§ WORKING DATA:
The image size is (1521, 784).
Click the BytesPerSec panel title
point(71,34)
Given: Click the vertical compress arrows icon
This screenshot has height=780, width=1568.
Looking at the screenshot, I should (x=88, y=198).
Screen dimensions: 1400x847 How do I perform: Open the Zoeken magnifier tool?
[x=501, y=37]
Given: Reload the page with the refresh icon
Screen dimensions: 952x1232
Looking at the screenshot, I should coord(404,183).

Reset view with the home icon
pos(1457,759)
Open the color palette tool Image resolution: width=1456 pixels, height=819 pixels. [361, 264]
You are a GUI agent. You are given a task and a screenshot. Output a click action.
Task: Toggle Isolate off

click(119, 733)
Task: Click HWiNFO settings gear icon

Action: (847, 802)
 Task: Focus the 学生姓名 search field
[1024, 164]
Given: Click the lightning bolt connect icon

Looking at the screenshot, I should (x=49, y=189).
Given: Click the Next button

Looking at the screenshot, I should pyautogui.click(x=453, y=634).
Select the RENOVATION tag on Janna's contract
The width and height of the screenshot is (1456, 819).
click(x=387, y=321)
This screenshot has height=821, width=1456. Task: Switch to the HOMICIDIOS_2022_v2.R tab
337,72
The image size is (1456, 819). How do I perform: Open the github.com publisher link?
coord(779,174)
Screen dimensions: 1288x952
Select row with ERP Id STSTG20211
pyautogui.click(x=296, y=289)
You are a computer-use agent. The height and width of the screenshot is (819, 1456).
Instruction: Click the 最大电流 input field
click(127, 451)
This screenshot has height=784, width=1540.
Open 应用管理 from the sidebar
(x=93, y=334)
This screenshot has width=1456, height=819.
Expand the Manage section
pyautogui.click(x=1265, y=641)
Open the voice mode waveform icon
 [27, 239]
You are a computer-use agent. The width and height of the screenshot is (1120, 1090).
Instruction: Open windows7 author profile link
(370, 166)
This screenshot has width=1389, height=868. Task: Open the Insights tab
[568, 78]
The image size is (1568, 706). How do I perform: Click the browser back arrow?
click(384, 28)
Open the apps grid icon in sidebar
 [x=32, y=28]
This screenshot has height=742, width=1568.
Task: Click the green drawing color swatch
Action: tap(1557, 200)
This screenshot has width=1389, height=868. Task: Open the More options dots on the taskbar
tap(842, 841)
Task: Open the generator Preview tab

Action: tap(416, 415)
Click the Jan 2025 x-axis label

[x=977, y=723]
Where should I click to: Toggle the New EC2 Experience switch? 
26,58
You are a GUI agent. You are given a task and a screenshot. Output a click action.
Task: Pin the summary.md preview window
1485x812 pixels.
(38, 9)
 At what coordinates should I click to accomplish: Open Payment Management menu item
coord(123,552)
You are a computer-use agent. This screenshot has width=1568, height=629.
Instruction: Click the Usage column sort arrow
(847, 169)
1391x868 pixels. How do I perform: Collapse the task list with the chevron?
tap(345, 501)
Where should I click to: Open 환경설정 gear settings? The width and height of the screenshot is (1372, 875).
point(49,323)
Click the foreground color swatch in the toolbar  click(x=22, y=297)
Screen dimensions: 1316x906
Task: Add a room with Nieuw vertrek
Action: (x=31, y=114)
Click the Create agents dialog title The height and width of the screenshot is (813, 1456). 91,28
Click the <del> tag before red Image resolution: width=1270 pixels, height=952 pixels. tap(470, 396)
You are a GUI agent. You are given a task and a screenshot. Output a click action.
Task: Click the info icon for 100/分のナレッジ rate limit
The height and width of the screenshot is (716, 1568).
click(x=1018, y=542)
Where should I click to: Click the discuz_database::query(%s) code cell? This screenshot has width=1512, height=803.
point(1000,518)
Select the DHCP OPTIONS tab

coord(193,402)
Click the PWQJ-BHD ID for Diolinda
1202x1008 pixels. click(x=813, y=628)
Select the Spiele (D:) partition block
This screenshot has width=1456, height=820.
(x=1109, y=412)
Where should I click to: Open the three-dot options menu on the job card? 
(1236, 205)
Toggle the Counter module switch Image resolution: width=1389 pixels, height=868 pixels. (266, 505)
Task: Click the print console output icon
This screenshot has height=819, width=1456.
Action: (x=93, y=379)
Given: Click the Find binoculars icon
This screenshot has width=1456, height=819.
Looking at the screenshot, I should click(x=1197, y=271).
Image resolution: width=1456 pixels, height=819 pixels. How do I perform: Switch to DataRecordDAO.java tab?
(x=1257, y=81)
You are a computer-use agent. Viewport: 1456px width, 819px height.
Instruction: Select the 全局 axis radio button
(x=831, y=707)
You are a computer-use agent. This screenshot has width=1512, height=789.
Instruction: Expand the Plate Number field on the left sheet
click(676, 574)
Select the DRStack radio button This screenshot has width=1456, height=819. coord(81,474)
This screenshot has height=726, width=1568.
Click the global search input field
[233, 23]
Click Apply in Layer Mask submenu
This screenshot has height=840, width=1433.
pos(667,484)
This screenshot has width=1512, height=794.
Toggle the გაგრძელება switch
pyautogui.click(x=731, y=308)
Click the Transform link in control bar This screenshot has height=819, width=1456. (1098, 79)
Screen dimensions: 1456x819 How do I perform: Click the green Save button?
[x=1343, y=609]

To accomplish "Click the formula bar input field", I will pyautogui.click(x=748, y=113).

§ REQUIRED WORK:
Exact duplication is required for the lines above, from the line that contains "Toggle the Counter" to the line that contains "has width=1512, height=789.", inclusive; omit all others.

§ EXERCISE SOLUTION:
Toggle the Counter module switch Image resolution: width=1389 pixels, height=868 pixels. (266, 505)
Task: Click the print console output icon
This screenshot has height=819, width=1456.
Action: (x=93, y=379)
Given: Click the Find binoculars icon
This screenshot has width=1456, height=819.
Looking at the screenshot, I should click(x=1197, y=271).
Image resolution: width=1456 pixels, height=819 pixels. How do I perform: Switch to DataRecordDAO.java tab?
(x=1257, y=81)
You are a computer-use agent. Viewport: 1456px width, 819px height.
Instruction: Select the 全局 axis radio button
(x=831, y=707)
You are a computer-use agent. This screenshot has width=1512, height=789.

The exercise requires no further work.